Глава 67
Дела доктора Глухарёва, как он сам замечал по состоянию своего тела, медленно ползли на поправку. Госпитальная палата стала его миром, а окно с видом на больничный двор – главным развлечением. Жаль, конечно, что увезли кошку Алису. Ее теплое, мурлыкающее тельце возле пустого места, где могла быть нога, каким-то непостижимым образом усмиряло фантомные боли, которые накатывали зло и безжалостно. Но Михаил на ее постоянное присутствие, конечно, и не рассчитывал. Это было бы глупо – всё равно что надеяться на предсказания погоды, которые якобы приносят облегчение гипертоникам. Глухарёв, как человек науки, верил только в фармакологию и скальпель, считая всё остальное бреднями для экзальтированных барышень.
Правда, в его железобетонную медицинскую уверенность всё та же рыжая Алиска умудрилась вбить здоровенный гвоздь. Ну как, скажите на милость, простое присутствие кошки-инвалида могло так разительно влиять на его нервную систему? Михаил нашел для себя единственное приемлемое объяснение: психосоматика. Человеческий мозг – тот еще темный лес, и никто до сих пор не знает на сто процентов его возможностей. Может, он так отчаянно хотел верить в отсутствие боли, пока кошка рядом, что подсознание послушно отключало болевые сигналы. Но теперь ее не стало…
Доктор Глухарёв тяжело вздохнул, и этот вздох был полон горечи. Снова, как назойливые мухи, полезли в голову мысли о собственной никчемности. Ну, предположим, он захочет вернуться в медицину. Пройдёт курс реабилитации, освоит протез. Но кто его, одноногого, пустит обратно в армию, в операционную? Будь он генералом или хотя бы полковником, влиятельным лицом со связями, еще можно было бы попытаться договориться.
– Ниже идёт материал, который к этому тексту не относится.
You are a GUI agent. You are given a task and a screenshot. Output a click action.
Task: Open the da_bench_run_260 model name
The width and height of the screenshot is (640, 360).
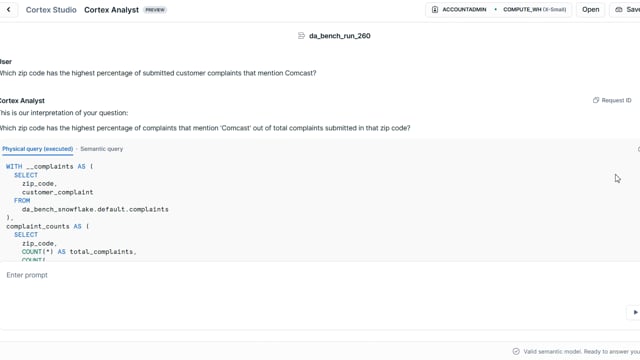click(340, 36)
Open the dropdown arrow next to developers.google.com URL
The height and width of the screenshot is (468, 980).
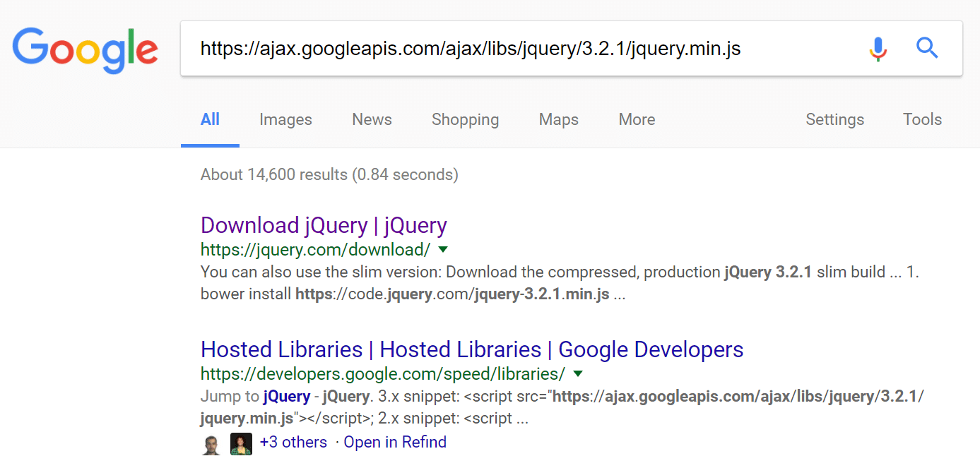point(578,373)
Но на его скромной должности простого хирурга в прифронтовом госпитале… на что можно рассчитывать?
Его тяжелые размышления прервало тихое появление медсестры Полины Каюмовой. «Опять кружится рядом, как спутник у планеты», – недовольно подумал Михаил. Он искренне не понимал, что ей от него нужно. Он – сбитый летчик, отработанный материал. Какие у него перспективы? Пенсия по инвалидности и, может быть, работа консультантом в какой-нибудь поликлинике, где не нужно стоять у операционного стола по восемь часов. Да, был на фронте. Да, получил ранение. Герой? Возможно. Только кому эти герои нужны после того, как отгремят салюты?
Доктор Глухарёв снова погрузился в вязкое, как болото, мрачное состояние духа. Даже теплая, искренняя улыбка Полины никак на него не повлияла. Наоборот, на языке вертелась какая-то колкость. Хотелось сказать ей что-нибудь резкое. Мол, отстань ты уже, рыбка-прилипала! Не видишь, этому киту осталось только до берега дотянуть, чтобы выброситься на него и лежать многотонной, бесполезной тушей…
Михаил устало прикрыл глаза. Нога, которой не было, снова принялась тупо, изматывающе ныть. «Погода меняется, что ли?» – мелькнула мысль, и он тут же мысленно усмехнулся: «Ну вот, приехали. Уже становлюсь древней развалиной, которая верит во всякую мистическую чушь». Стало так обидно за свою слабость, что к горлу подкатил комок, а глаза предательски защипало. Он сдержался, до боли в костяшках вцепившись обеими руками в жесткую, накрахмаленную простыню.
– Вечером сильный дождь обещали, грозу, – тихо сказала Полина, безошибочно угадывая причину его состояния.
– Да и чёрт с ними, – буркнул Глухарёв, не открывая глаз.
– Согласна, надоели уже, – легко согласилась медсестра. – Михаил Сергеевич, можно с вами проконсультироваться, как с врачом?
Вопрос был настолько неожиданным, что Михаил открыл глаза.
– Слушаю, – сказал он, все еще сохраняя недовольный тон. «Лучше бы ушла поскорее», – снова подумал.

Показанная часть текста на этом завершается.